Generating a materialized view. I created a cron job that did a common denormalization of the document tables I was using. I would SELECT ... INTO OUTFILE ...
and then create the new table, and rotate it in:
SELECT ... INTO OUTFILE /tmp/ondeck.txt FROM mytable ...;
CREATE TABLE ondeck_mytable LIKE mytable;
LOAD DATA INFILE /tmp/ondeck.txt INTO TABLE ondeck_mytable...;
DROP TABLE IF EXISTS dugout_mytable;
RENAME TABLE atbat_mytable TO dugout_mytable, ondeck_mytable TO atbat_mytable;
This kept the lock time on the write contended mytable
down to a minimum and the pagination queries could hammer away on the atbat
materialized view. I ve simplified the above, leaving out the actual manipulation, which are unimportant.
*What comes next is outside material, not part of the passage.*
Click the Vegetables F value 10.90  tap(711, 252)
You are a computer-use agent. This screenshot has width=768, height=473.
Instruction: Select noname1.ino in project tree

Memcache I then created a wrapper about my database connection to cache these paginated results into memcache. This was a huge performance win. However, it was still not good enough.
Batch generation I wrote a PHP daemon and extracted the pagination logic into it. It would detect changes mytable
and periodically regenerate the from the oldest changed record to the most recent record all the pages to the webserver s filesystem. With a bit of mod_rewrite
, I could check to see if the page existed on disk, and serve it up. This also allowed me to take effective advantage of reverse proxying by letting Apache detect If-Modified-Since
headers, and respond with 304
response codes. (Obviously, I removed any option of allowing users to select the number of results per page, an unimportant feature.)
Updated:
RE count(*)
: When using MyISAM tables, COUNT
didn t create a problem when I was able to reduce the amount of read-write contention on the table. If I were doing InnoDB, I would create a trigger that updated an adjacent table with the row count. That trigger would just +1 or -1 depending on INSERT or DELETE statements.
RE page-pickers (thumbwheels) When I moved to agressive query caching, thumb wheel queries were also cached, and when it came to batch generating the pages, I was using temporary tables--so computing the thumbwheel was no problem. A lot of thumbwheel calculation simplified because it became a predictable filesystem pattern that actually only needed the largest page numer. The smallest page number was always 1.
Windowed thumbweel The example you give above for a windowed thumbwheel (<< 4 [5] 6 >>) should be pretty easy to do without any queries at all so long as you know your maximum number of pages.